Stored records
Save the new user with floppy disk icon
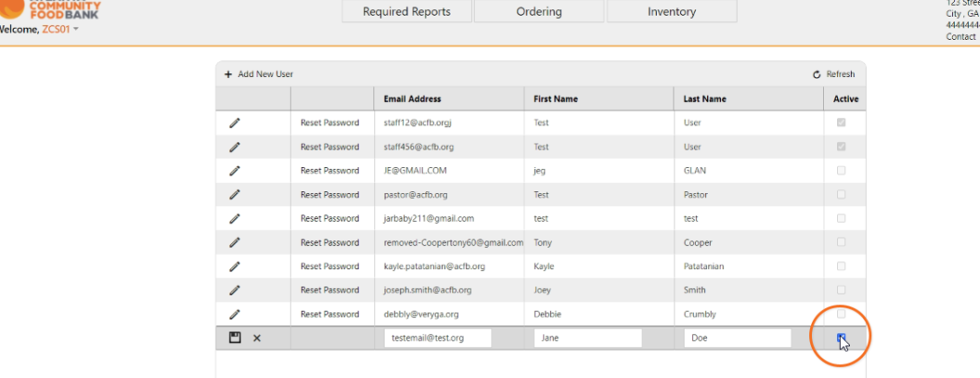Viewport: 980px width, 378px height. pos(235,338)

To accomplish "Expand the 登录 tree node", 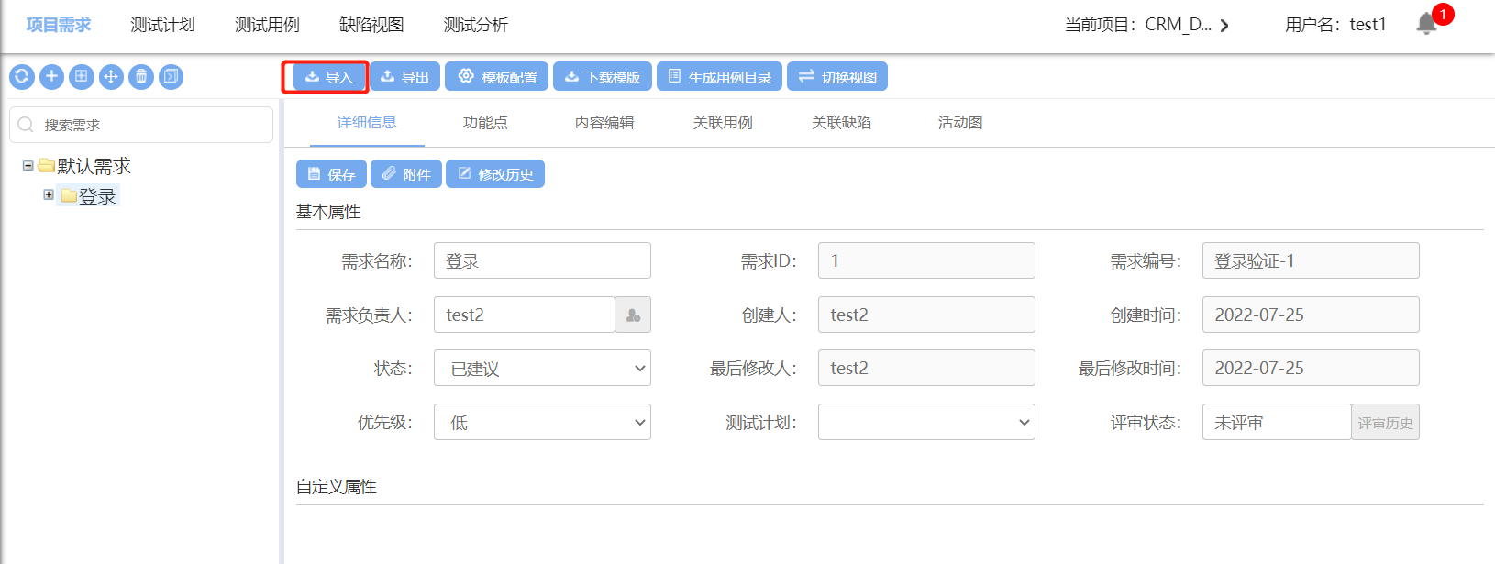I will (x=49, y=194).

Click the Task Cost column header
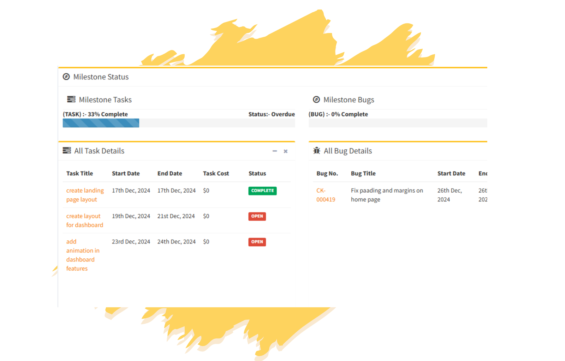pyautogui.click(x=216, y=173)
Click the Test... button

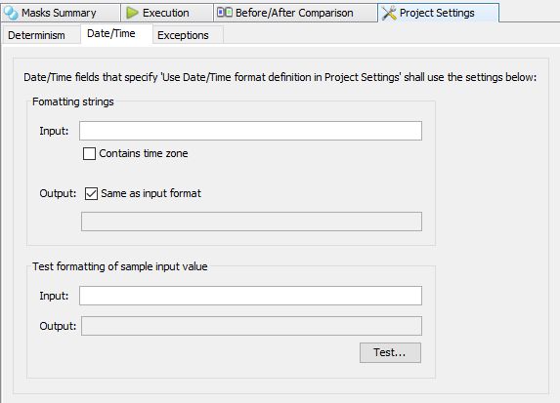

» **WHAT YOU SHOULD DO**:
Return exactly the lines from the one containing "Click the Task Cost column header" through the end of the records, leaving out every picture.

» **EXPECTED OUTPUT**:
Click the Task Cost column header
pyautogui.click(x=216, y=173)
Click the Test... button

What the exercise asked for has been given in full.